COMPARATIVE ECONOMIC EVALUATION OF DUTASTERIDE VERSUS FINASTERIDE FOR MEDICARE-AGED MEN WITH BENIGN PROSTATIC HYPERPLASIA
Author(s)
Pei-Jung Lin, MS, Doctoral Candidate1, Manan Shah, PharmD, PhD, Assistant Director2, E Anne Davis, PharmD, Independent Consultant3, Susan L Hogue, PharmD, Director41GSK/University of North Carolina at Chapel Hill, Chapel Hill, NC, USA; 2 Xcenda, Palm Harbor, FL, USA; 3 Independent Consultant, Research Triangle Park, NC, USA; 4 GlaxoSmithKline, Research Triangle Park, NC, USA
Objective: Evidence has shown important therapeutic outcome differences between dutasteride and finasteride. The objective of this study was to assess the differences in economic costs between these two pharmacologic treatment options within the first year of initiating therapy for Medicare-aged men with benign prostatic hyperplasia (BPH) from a managed care perspective.
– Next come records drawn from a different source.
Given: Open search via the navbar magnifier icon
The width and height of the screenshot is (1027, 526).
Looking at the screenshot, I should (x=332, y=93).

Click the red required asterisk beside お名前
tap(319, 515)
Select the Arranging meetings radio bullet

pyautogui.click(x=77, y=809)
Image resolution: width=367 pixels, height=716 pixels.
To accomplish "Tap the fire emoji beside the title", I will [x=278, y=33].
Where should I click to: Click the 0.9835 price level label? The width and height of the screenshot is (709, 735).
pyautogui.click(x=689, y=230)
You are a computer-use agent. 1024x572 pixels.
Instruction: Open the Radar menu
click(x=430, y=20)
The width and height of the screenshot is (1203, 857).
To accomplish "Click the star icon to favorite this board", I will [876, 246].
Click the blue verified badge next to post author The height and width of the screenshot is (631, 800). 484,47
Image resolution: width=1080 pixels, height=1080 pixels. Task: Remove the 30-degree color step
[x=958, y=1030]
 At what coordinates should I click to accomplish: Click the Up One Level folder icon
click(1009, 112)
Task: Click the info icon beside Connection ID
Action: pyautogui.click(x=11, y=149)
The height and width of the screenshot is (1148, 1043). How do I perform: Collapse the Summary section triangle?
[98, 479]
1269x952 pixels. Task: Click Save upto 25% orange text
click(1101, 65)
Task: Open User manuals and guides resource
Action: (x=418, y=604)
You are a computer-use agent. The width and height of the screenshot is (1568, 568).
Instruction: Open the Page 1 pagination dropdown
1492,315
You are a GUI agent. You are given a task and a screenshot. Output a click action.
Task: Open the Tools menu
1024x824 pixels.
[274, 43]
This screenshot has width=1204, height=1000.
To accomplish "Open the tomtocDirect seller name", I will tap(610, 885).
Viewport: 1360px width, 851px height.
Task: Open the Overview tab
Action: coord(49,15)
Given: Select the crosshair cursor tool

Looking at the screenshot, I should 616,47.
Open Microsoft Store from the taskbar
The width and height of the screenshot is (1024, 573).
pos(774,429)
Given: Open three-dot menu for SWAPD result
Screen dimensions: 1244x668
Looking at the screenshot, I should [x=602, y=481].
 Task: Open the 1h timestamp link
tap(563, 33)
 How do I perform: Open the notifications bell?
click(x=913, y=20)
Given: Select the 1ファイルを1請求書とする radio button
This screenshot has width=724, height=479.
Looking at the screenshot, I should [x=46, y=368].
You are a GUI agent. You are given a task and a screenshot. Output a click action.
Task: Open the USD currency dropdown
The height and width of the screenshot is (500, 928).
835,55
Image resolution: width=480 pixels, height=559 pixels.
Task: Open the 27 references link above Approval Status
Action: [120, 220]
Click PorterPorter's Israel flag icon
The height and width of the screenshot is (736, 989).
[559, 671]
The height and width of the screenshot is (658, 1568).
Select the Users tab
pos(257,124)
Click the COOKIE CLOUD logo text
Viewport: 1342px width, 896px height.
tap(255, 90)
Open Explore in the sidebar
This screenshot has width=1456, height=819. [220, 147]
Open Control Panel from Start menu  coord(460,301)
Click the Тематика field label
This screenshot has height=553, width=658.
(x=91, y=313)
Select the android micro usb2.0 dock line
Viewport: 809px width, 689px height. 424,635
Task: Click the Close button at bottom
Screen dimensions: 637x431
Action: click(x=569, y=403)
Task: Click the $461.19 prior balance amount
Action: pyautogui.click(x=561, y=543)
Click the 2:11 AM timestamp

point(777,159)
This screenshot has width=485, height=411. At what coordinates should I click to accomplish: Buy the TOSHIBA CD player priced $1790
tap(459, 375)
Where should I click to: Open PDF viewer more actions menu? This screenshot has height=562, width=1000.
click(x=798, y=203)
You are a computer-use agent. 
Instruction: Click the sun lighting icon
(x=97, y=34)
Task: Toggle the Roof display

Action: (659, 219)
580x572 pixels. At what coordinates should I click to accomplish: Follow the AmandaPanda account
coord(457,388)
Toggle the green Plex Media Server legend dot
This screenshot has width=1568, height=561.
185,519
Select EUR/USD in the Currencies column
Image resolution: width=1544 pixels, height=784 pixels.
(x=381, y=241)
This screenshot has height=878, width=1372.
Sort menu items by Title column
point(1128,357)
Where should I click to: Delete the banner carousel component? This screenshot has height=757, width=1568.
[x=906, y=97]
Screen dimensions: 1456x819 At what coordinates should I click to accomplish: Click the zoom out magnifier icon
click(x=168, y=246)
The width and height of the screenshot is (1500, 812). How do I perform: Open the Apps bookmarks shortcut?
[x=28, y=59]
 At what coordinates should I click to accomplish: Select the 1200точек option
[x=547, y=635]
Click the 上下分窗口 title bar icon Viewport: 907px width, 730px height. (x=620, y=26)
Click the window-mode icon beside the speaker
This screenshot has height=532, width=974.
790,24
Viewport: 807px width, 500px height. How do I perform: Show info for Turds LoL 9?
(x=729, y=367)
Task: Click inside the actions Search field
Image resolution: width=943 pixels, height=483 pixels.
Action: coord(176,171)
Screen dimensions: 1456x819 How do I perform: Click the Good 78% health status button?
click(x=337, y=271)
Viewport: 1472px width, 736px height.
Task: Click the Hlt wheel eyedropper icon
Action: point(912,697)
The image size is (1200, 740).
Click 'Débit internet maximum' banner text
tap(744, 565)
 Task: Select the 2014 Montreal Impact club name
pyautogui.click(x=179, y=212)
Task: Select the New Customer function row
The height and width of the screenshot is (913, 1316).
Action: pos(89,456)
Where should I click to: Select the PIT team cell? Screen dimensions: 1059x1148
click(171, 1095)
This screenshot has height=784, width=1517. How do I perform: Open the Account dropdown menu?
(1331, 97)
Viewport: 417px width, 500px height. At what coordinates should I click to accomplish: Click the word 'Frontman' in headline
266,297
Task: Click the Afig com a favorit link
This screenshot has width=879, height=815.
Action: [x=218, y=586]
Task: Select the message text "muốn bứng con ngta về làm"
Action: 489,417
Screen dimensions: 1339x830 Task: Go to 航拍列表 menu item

Methods: A retrospective analysis of medical and pharmacy claims was conducted using the Ingenix Lab Rx proprietary research database within a 3-year period from July 1, 2003 to June 30, 2006. Male patients aged = 65 years with a diagnosis of BPH treated with either dutasteride or finasteride were identified. To minimize potential biases that arose from differential treatment selection, propensity-score-matching methods were used to identify finasteride and dutasteride patients who were similar in terms of their Charlson Comorbidity Index score, Thomson Medstat staging and other background covariates. Average monthly medical costs were defined as the total amount charged for BPH-specific physician visits, inpatient hospitalizations, outpatient hospital care, emergency department visits and other ancillary medical services during the follow-up period for each patient. Results: The matched sample included a total of 4498 patients. Demographics were comparable between the two treatment groups with a mean age of 73.6 years. Patients taking dutasteride had significantly lower medical resource utilization costs per month compared to finasteride-treated patients ($122 vs. $173, P<0.001). The absolute difference in cost is $51 less per month with dutasteride use. The lower costs associated with dutasteride appears to be due to the lower inpatient hospitalization costs ($35.78 vs. $72.29 per month with finasteride). Conclusion: Medicare-aged patients treated with dutasteride consumed significantly lower medical resources due to lower inpatient hospitalization expenditure, showing cost savings of $51 per month per treated patient. This study supports the growing body of real-world evidence indicating the clinical and economic benefits associated with dutasteride.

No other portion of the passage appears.